AUTHOR=Sakamoto Takashi , Pak Kwang , Chavez Eduardo , Ryan Allen F. , Kurabi Arwa
TITLE=HB-EGF Plays a Pivotal Role in Mucosal Hyperplasia During Otitis Media Induced by a Viral Analog
JOURNAL=Frontiers in Cellular and Infection Microbiology
VOLUME=12
YEAR=2022
URL=https://www.frontiersin.org/journals/cellular-and-infection-microbiology/articles/10.3389/fcimb.2022.823714
DOI=10.3389/fcimb.2022.823714
ISSN=2235-2988
ABSTRACT=
Otitis media (OM), the most common childhood illness, can be caused by bacterial and/or viral infection. Hyperplasia of the middle ear (ME) mucosa is an important component of OM that contributes to its deleterious sequelae.
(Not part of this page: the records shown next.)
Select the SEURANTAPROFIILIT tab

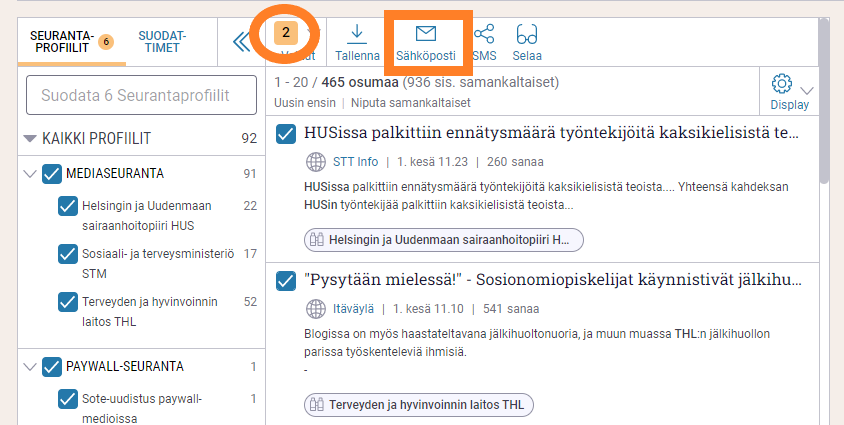[x=62, y=41]
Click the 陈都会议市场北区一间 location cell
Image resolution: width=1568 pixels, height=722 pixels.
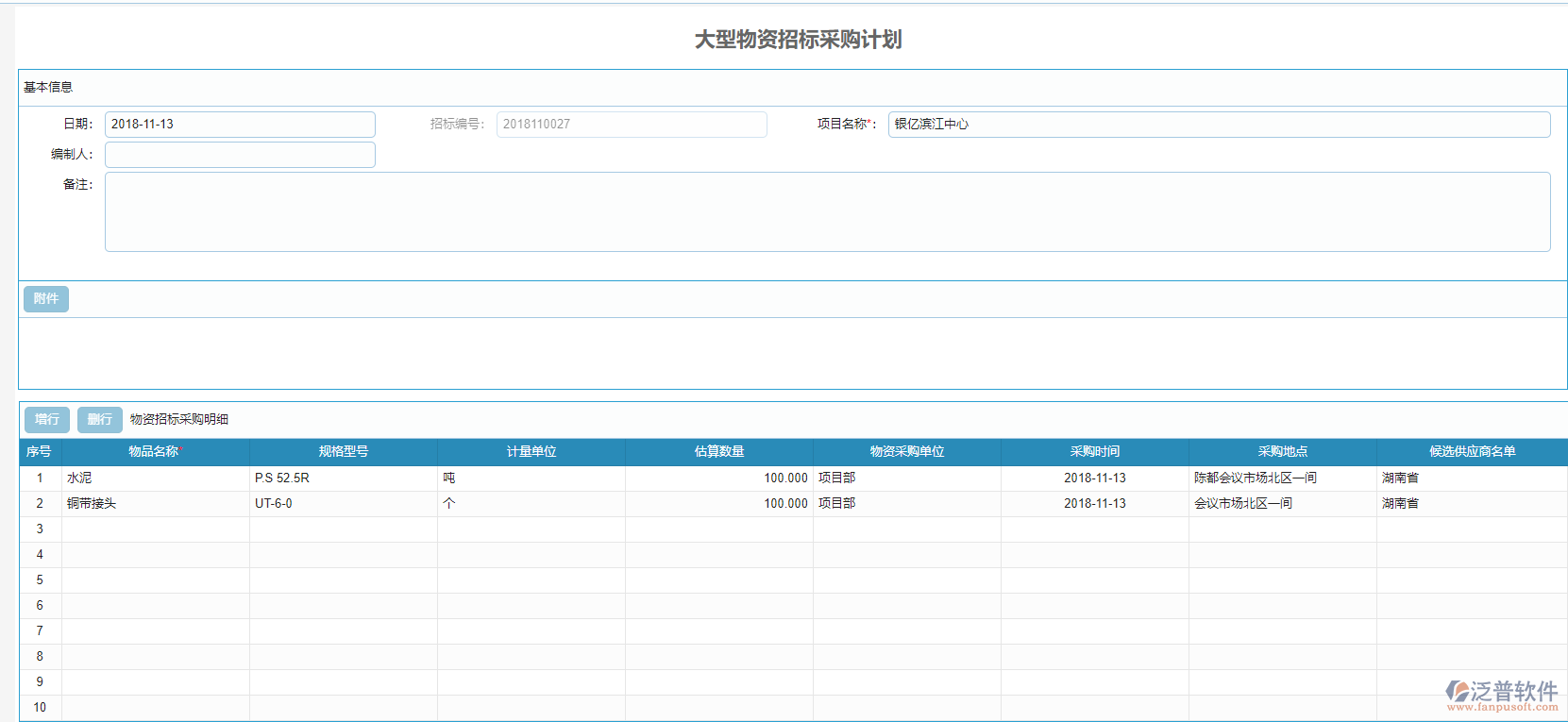pyautogui.click(x=1282, y=479)
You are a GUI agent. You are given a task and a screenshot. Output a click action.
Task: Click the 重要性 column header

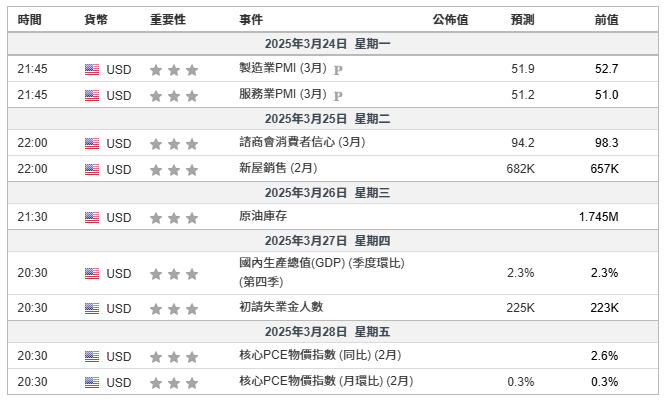[x=167, y=20]
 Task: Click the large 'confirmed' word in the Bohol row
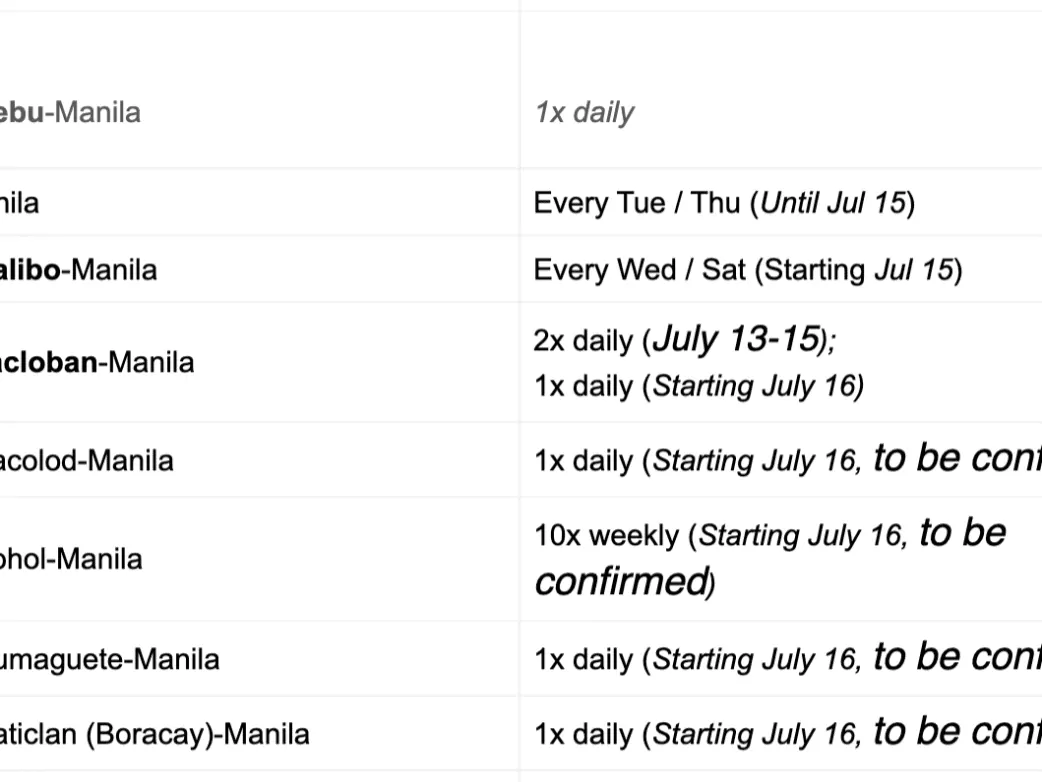pos(620,581)
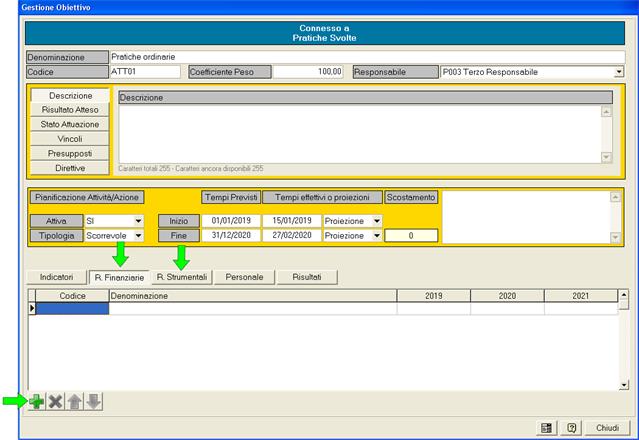Switch to the R. Strumentali tab

pos(181,276)

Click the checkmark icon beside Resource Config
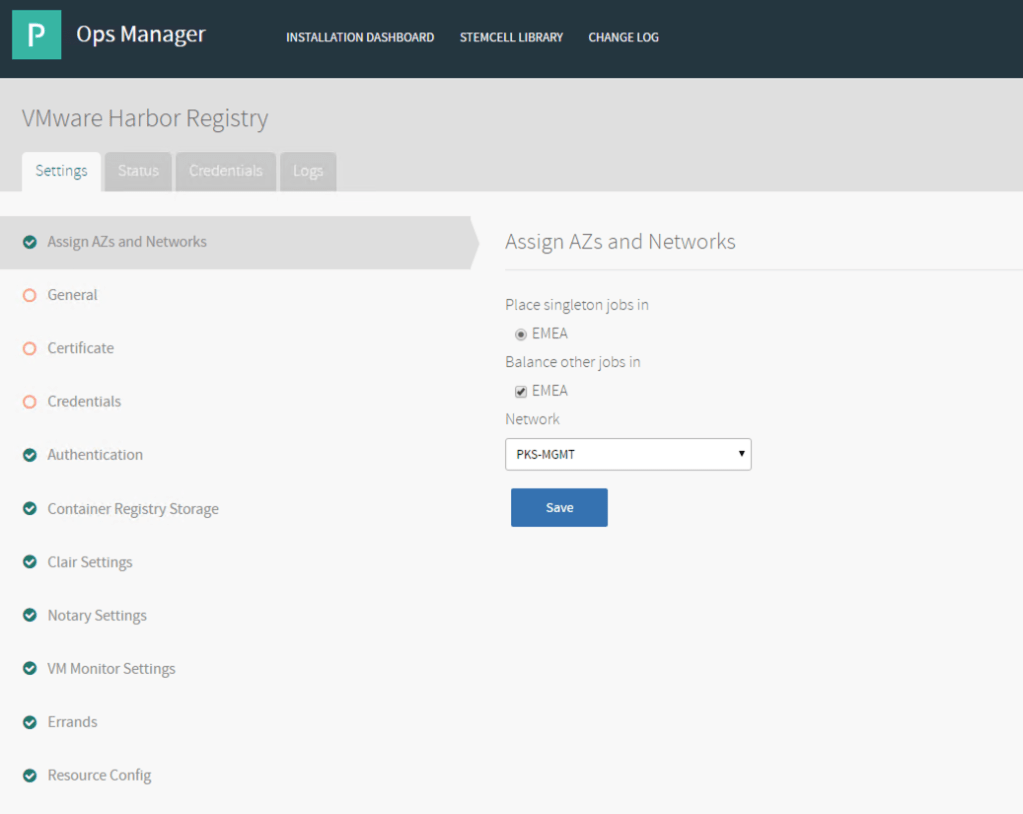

Our previous research revealed that ME mucosal hyperplasia in bacterially induced OM was associated with expression of the heparin-binding epidermal growth factor (HB-EGF) gene, and that HB-EGF induced the proliferation of ME mucosal explants in culture. We used single-cell RNA-Seq to identify ME cells that express Hbegf and related genes involved in mediating responses to this factor. To determine the degree to which a viral infection might induce mucosal hyperplasia, and to assess the role of HB-EGF in hyperplasia in vivo, we used, Poly(I:C) to simulate a ME viral infection, Western blotting to confirm ME protein expression, and a specific inhibitor to block the effects of HB-EGF during OM. Genes for HB-EGF and its receptor were expressed in the ME primarily by epithelial, stromal and endothelial cells. Poly(I:C) induced prominent ME mucosal hyperplasia, peaking two days after ME injection. Immunostaining revealed that cleavage of proHB-EGF into its soluble form (sHB-EGF) was strongly induced in response to Poly(I:C). Inhibition of the sHB-EGF receptor dramatically reduced the hyperplastic response of the mucosa. The results demonstrate that a synthetic analog of viral double-stranded RNA interaction can induce OM including a strong proliferative response of the ME mucosa, independent of bacteria. They also indicate that HB-EGF is the dominant growth factor responsible for ME mucosal hyperplasia in vivo.